Manifold: Geometric Intelligence via Symplectic Geodesic Flows | GFN: Geometric Flow Networks
Project description
GFN | Manifold
Geodesic Flow Networks: Geometric Intelligence via Symplectic Flows
What's New in v2.5.0 (Riemannian Stability)
- Riemannian Optimization:
RiemannianAdamoptimizer ensures parameter updates respect manifold geometry - Adaptive Curvature Gating: Learnable valve mechanism enables inertial coasting when optimal
- Zero-Force Inductive Bias: Architectural enforcement of
E(0) = 0for perfect state preservation - Velocity Normalization: Automatic stabilization preserving memory direction while controlling magnitude
Overview
GFN (Geodesic Flow Networks), publicly known as Manifold, reformulates sequence modeling as geodesic flow on a learned Riemannian manifold. Instead of attention matrices (O(N²)) or fixed-state compression, GFN models the latent state as a physical particle governed by symplectic integrators, enabling O(1) memory with infinite horizon stability.
Core Innovation: State transitions follow Einstein's geodesic equation with learned curvature, ensuring information conservation via Hamiltonian dynamics.
Installation
pip install gfn
Or install from source:
git clone https://github.com/Manifold-Laboratory/manifold.git
cd manifold
pip install -e "."
Requirements: Python 3.10+, PyTorch 2.0+, CUDA (optional)
Quick Start
from src.model import Manifold
from src.optim import RiemannianAdam
# Model
model = Manifold(
vocab_size=50257,
dim=512,
depth=12,
heads=8,
integrator_type='leapfrog'
).cuda()
# Optimizer (REQUIRED: standard Adam will fail)

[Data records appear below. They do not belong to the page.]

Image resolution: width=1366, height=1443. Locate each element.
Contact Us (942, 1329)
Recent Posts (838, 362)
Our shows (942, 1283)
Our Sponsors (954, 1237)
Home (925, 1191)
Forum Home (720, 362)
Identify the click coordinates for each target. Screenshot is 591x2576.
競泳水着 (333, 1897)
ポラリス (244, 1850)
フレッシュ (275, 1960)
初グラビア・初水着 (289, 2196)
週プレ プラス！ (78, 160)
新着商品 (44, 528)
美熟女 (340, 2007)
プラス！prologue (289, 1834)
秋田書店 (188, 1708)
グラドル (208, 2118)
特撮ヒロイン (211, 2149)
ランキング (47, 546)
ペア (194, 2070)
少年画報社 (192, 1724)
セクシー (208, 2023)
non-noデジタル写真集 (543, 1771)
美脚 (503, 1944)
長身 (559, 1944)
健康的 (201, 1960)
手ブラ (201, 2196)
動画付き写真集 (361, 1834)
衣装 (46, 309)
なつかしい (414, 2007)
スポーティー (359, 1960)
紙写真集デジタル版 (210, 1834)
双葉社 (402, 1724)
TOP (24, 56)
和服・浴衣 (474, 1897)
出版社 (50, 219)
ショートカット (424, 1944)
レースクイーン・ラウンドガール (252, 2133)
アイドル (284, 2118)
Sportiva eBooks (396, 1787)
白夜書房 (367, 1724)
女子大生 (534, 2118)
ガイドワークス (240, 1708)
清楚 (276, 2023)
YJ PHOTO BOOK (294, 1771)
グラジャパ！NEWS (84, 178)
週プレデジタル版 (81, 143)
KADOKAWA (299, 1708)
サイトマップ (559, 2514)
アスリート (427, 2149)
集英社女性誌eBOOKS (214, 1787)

optimizer = RiemannianAdam(
model.parameters(),
lr=1e-4,
retraction='normalize',
max_norm=10.0
)
# Training
for x, y in dataloader:
optimizer.zero_grad()
logits, _, _ = model(x)
loss = criterion(logits.view(-1, vocab_size), y.view(-1))
loss.backward()
torch.nn.utils.clip_grad_norm_(model.parameters(), 0.05)
optimizer.step()
Verified Performance
Binary Parity Task (Cumulative XOR)
Challenge: Predict cumulative XOR over arbitrarily long sequences (requires infinite-precision state tracking)
Training Performance
| Model | Steps to Convergence | Final Loss | Training Time | Final Accuracy |
|---|---|---|---|---|
| GFN | 728 | 0.00494 | 47 min (L=20) | 99.9% |
| MicroGPT | 4,000 | 0.0254 | 1m 27s (L=20) | 99.0% |
GFN achieves lower loss (0.00494 vs 0.0254) and higher accuracy despite longer training time
Zero-Shot Generalization Results
Trained on L=20 only, tested on sequences up to L=1000 (50× longer):
Figure: Left plot shows perfect accuracy generalization. Right plot demonstrates O(1) memory scaling (flat line) vs theoretical O(N) baseline.
Detailed Results:
| Test Length | GFN Accuracy | GFN VRAM | MicroGPT Accuracy | MicroGPT VRAM |
|---|---|---|---|---|
| 20 (seen) | 100.0% | 28.3 MB | 98.0% | 44.7 MB |
| 50 | 100.0% | 28.4 MB | 49.5% (collapsed) | 73.7 MB |
| 100 | 100.0% | 28.6 MB | 50.1% (random) | 156.0 MB |
| 200 | 100.0% | 29.0 MB | 51.8% (random) | 420.9 MB |
| 400 | 100.0% | 29.8 MB | 49.9% (random) | 1,363 MB (1.3GB) |
| 500 | 100.0% | 30.4 MB | 49.1% (random) | 2,040 MB (2.0GB) |
| 1000 | 100.0% | 32.1 MB | 50.7% (random) | 7,488 MB (7.3GB) |
| 10000 | 100.0% | 60.3 MB | FAILED (OOM) | > 8GB |
Key Findings:
- ✅ Perfect Generalization: 100% accuracy on all lengths including L=10,000 (500× training length)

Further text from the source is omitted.